Robert Buie of Brooklyn and the Red Baron


Robert Buie was an oyster fisherman from Brooklyn who took part in the shooting down of the legendary Red Baron.  The Red Baron was the German fighter pilot, Manfred von Richthofen, the greatest air ace of the First World War.  His death has always been surrounded in controversy.
 
Robert Buie of Brooklyn and the Red BaronRobert Buie, who was born in 1893, enlisted in the Australian Army in October 1916 and sailed for France in January the following year. On the morning of 21 April 1918, Buie was in the trenches of the Somme, serving in the 53rd Battery of the 14th Brigade of the Australian Field Artillery.  He was manning a Lewis gun with a makeshift telescopic sight.  In the skies above, the Red Baron and his ‘Flying Circus’ of triplanes were engaged in a dogfight with fighters from the Royal Air Force.  Having recently claimed his record eightieth victim, the Red Baron was seeking another, pursuing the plane of Lieutenant Wilfred May.  Captain Roy Brown, a Canadian flying with the RAF, was in turn pursuing Richthofen, who in the excitement of the dogfight went dangerously low over Australian lines. 
 
Buie later reported that the Red Baron chased May directly towards his position.  As the planes approached, Buie opened fire.  Buie reported that he hit his target at a range of forty yards, at which point Richthofen stopped firing on May.  The red triplane then passed overhead, losing speed and altitude, before crashing in a field.  At the time no one knew who the pilot was, but word soon reached Buie that the Red Baron had been found on board, killed by a single bullet through the chest.
 
Though his military comrades acclaimed Buie as the man who shot down the Red Baron, the RAF ensured official credit went to Roy Brown, who received a bar on his Distinguished Service Cross in recognition.  This decision attracted immediate controversy, which has raged ever since. Moreover, the bullet’s trajectory was upwards, while Brown had been swooping down.  Brown himself never strongly asserted his claim and later commented, ‘As far as I am concerned, I know in my own mind what happened, and the war being over, the job being done, there is nothing to be gained by arguing back and forth as to who did this and who did that.’
 
Though Buie always maintained his claim, it should be noted that some historians believe the fatal shot was fired by another Australian, a machine-gunner called Cedric Popkin, as the Red Baron manoeuvred to avoid Buie’s bullets.Meritorious Service Medal never awarded to Robert Buie
 
Buie never received any decoration or official recognition.  He was recommended for a Meritorious Service Medal for saving the life of the Canadian pilot, Lieutenant May, although it was not awarded.  In August 1918, he was hospitalised with a heart condition and was subsequently medically discharged from the army.  He died on Anzac Day, 1964, while fishing on the Hawkesbury.

 

 

Robert Buie was recommended for the Meritorious Service Medal on 23 April 1918 but the granting of the award was never approved.

 

Royal Flying Corp Sopwith Camels

 

Drawing of a group of Royal Flying Corp Sopwith Camels.

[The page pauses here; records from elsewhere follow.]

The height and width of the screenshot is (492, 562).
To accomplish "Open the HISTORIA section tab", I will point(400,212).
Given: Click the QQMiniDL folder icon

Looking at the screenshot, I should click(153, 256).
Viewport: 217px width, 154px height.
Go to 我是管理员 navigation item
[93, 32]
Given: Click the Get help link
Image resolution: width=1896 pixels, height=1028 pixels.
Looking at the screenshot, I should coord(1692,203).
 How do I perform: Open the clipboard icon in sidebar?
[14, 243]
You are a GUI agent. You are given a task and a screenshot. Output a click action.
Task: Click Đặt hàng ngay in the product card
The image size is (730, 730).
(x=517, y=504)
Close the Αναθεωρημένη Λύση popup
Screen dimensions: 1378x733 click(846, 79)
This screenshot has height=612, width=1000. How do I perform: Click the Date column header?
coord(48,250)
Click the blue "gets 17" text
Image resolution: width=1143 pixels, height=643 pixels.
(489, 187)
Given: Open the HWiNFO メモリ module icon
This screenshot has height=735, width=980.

The type flown by the Canadian pilot Captain Brown, one of the claimants to who killed the Red Baron.

 

 

The following is a letter from the Medical Officer, who examined the body of the Red Baron to the Australian War Historian Charles Bean.

Oct 23 1935

My dear Bean,
With reference to your letter of October 14th. asking for information.

I was inspecting this Air Force Unit and found the medical orderly washing Richthofen's body so I made an examination. There were only two bullet wounds, one of entry, one of exit of a bullet that had evidently passed through the chest and the heart. There was no wound of the head but there was considerable bruising over the right jaw which may have been fractured. The orderly told me that the consulting surgeon of the Army had made a post-mortem in the morning and I asked how he did it as there was no evidence. The orderly told me that the cons. surgeon used a bit of fencing wire which he had pushed along the track of the wound through over the heart. I used the same bit of wire for the same purpose so you see the medical examination was not a thorough one and not a post mortem exam in the ordinary sense of the term. The bullet hole in the side of the plane coincided with the wound through the chest and I am sure he was shot from below while banking.

I sent a full report to General Birdwood at Australian Corps and I have often wondered what became of it.

With kind regards,

Yrs sincerely

George W. Barber

 

Plaque commemorating Robert Buie in Brooklyn Park

 

 

 

Phillip Ruddock Federal Member for Berowra unveils a plaque commemorating Robert Buie in Brooklyn Park, New South Wales.